*Problem requirements*
Scan the entries that follow for the word "height", then report every line in which it appears.

*Dataset records*
☆ ☆ ☆ ☆ ☆ ☆ ☆

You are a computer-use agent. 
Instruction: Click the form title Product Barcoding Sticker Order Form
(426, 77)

☆ ☆ ☆ ☆ ☆ ☆ ☆

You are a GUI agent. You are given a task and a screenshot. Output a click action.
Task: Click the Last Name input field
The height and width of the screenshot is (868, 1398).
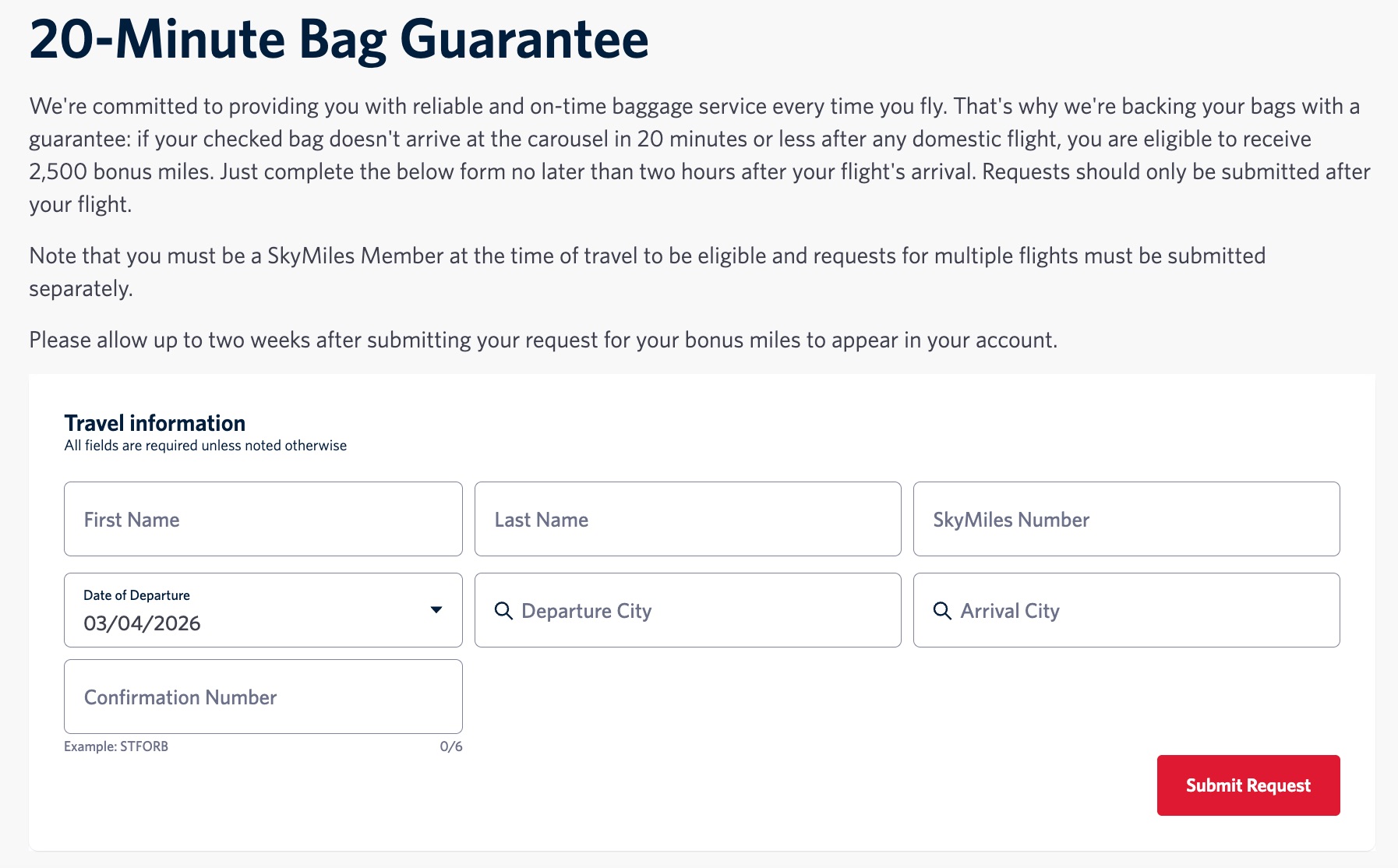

☆ ☆ ☆ ☆ ☆ ☆ ☆

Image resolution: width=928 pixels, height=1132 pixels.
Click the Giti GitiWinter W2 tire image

☆ ☆ ☆ ☆ ☆ ☆ ☆

*Solution for this problem*
The height and width of the screenshot is (868, 1398).
Image resolution: width=928 pixels, height=1132 pixels.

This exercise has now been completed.